Retardée par une réunion sur l'Ukraine, c'est devant une assemblée attentiste mais aussi impatiente que le Premier ministre s'est exprimé ce jeudi soir au salon Global Industrie, à Lyon. Malgré la connotation industrielle des lieux, l'actualité internationale a rattrapé François Bayrou, obligé de répondre à la menace américaine de tarifs douaniers à 200% sur les spiritueux français et européens. La dernière intimidation de Donald Trump en réponse à la réplique européenne sur les nouveaux droits de douane sur l'acier et l'aluminium entrant en territoire américain...
« Tout ceci est une terrible conjoncture, et pour nous tous une terrible prise de conscience », a amorcé le Premier ministre, devant une assemblée pleine.
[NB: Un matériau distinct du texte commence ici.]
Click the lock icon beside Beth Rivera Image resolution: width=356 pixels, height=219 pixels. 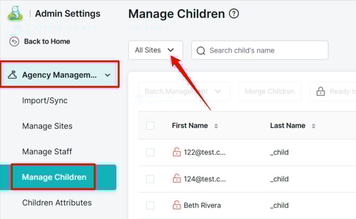coord(177,205)
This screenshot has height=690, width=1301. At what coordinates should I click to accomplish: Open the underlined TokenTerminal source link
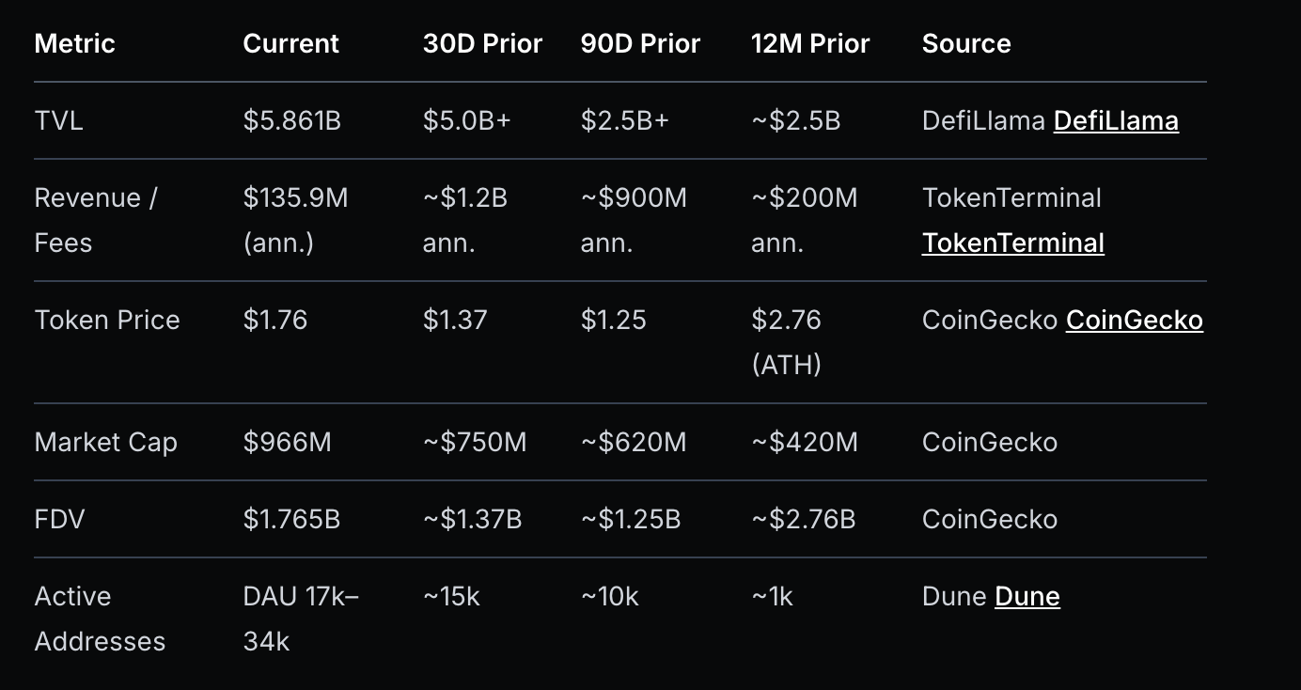[1012, 243]
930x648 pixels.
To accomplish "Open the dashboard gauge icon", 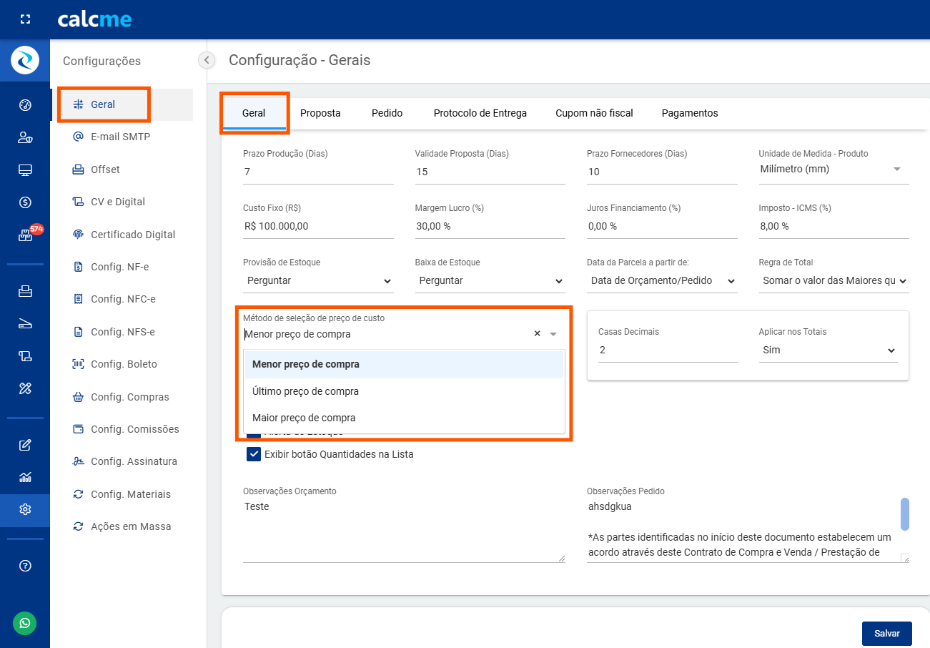I will [25, 106].
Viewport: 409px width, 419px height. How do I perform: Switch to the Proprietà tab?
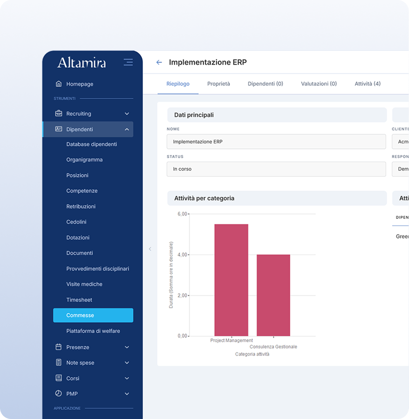[218, 84]
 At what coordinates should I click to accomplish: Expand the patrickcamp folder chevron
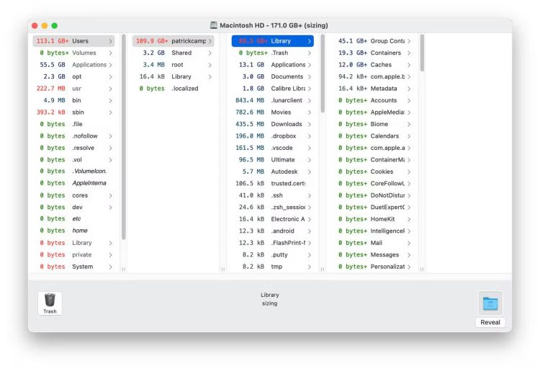click(210, 41)
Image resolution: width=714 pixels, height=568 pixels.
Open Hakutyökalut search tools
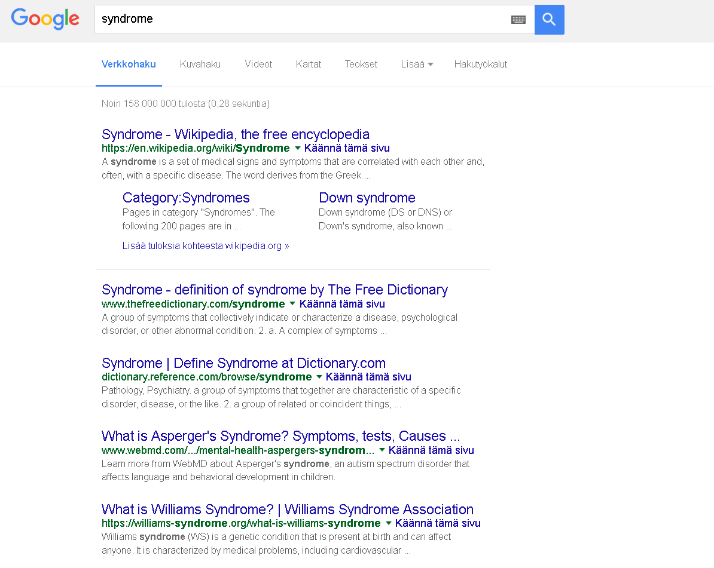tap(480, 65)
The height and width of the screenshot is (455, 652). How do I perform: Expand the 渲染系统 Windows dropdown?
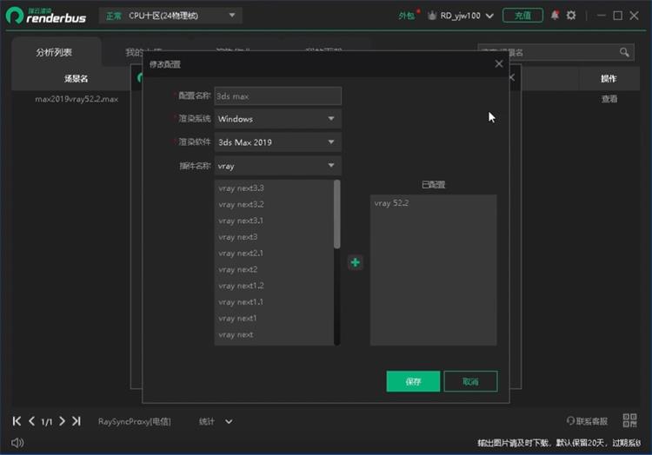[x=277, y=119]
La crainte : « anéantir » la filière vinicole française, déjà en proie aux droits de douane annoncés par la Chine. « Il importe que nous ne cédions pas à ce genre de menaces », a embrayé le locataire de Matignon.
« Si les États européens avancent seuls, ils n'ont aucune chance de s'en sortir », a-t-il souligné, faisant appel à « tous les gouvernements, pas seulement la France, mais par exemple l'Italie, l'Espagne, qui produisent également des vins et des spiritueux...» pour apporter une réponse à cette surenchère.
Une prise de position pas spécialement scrutée par l'auditoire du soir, plutôt en attente d'annonces sur le coût du travail ou de l'énergie, mais aussi sur des allègements administratifs. François Bayrou a alors promis de la « simplification », pour « enlever les entraves, rapidement ».